Sog
"Sucht" heißt das Gedicht, aber das erscheint als ein äußerlich hinzugefügter, "erklärender" Titel, und das zeigt (wie ich meine) eine Schwäche des Gedichts: Die Subjekte der einzelnen Zeilen reihen Merkmale eines kritischen Zustandes steigernd auf - Priamel mit Klimax - haben aber nichts vom heftigen Begehren an sich, das die Substanz einer Sucht ist. Den Süchtigen versteht nicht, wer nicht die Lust kennt, die er sucht, wieder aufsucht, wieder und wieder aufsucht. Außer im letzten Doppelvers, da wirds deutlich gesagt.
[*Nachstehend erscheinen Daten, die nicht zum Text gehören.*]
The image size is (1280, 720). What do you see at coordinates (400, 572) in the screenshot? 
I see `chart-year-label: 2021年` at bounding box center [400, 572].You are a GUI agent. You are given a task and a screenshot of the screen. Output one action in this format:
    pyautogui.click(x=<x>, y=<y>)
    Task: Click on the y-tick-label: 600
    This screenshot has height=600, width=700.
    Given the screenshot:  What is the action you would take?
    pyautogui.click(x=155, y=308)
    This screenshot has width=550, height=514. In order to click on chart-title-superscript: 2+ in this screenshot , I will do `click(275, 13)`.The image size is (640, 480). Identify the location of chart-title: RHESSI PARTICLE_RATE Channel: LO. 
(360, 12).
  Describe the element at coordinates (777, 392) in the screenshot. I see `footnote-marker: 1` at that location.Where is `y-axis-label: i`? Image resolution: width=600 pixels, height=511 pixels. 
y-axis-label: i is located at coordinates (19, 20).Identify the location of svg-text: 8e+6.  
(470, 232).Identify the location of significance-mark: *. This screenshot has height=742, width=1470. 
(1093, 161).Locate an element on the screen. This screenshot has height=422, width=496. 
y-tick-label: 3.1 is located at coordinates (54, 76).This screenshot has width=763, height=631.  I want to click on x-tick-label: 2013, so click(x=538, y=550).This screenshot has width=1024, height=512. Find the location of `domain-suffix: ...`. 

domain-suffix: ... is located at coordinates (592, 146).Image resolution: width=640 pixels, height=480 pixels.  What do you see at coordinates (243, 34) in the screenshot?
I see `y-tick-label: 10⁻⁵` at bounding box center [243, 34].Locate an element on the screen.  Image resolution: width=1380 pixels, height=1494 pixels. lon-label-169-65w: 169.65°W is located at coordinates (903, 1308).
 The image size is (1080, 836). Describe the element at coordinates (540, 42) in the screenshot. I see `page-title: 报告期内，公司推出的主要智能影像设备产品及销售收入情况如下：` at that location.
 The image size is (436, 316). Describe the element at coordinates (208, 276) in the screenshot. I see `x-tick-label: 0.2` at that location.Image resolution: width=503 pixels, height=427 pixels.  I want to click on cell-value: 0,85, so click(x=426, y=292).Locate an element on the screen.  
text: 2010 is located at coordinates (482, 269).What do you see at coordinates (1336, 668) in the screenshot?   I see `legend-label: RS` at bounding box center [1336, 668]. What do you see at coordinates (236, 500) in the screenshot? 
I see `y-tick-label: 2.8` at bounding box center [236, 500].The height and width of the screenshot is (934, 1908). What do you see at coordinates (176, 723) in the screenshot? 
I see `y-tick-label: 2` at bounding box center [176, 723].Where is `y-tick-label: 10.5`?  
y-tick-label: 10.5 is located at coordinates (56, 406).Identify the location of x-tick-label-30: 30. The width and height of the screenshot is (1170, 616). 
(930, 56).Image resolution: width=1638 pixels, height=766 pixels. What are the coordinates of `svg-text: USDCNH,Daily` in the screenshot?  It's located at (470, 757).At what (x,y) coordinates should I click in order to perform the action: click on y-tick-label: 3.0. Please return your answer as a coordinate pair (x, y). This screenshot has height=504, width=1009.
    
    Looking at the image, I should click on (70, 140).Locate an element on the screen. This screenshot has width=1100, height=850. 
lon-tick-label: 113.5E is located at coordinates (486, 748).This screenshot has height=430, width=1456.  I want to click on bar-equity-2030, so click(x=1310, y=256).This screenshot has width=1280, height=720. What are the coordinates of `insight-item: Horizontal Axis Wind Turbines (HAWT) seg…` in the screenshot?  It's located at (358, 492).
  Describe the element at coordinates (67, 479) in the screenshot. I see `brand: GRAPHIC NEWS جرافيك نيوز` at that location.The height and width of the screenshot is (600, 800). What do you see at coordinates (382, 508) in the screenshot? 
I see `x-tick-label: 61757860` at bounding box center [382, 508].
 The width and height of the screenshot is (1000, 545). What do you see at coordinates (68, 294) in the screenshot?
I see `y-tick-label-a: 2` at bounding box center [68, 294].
Dadurch bleibt es (bis zum letzten Vers) beurteilende Außensicht: Vorwurf statt Wahrnehmung und Beschreibung. Erhobener Zeigefinger statt Begreifen. Das Thema (das Sachsubjekt, über das gesprochen wird) bestimmt hier das Rhema (die Prädizierung, die Information in der Aussage) - aber in einem guten Lied geht das Thema völlig im Rhema auf. Hier hieße das: Der Sog würde spürbar, der die "süchtige" Person unwiderstehlich hineinzieht in dieses "Nur noch dieses eine Mal!"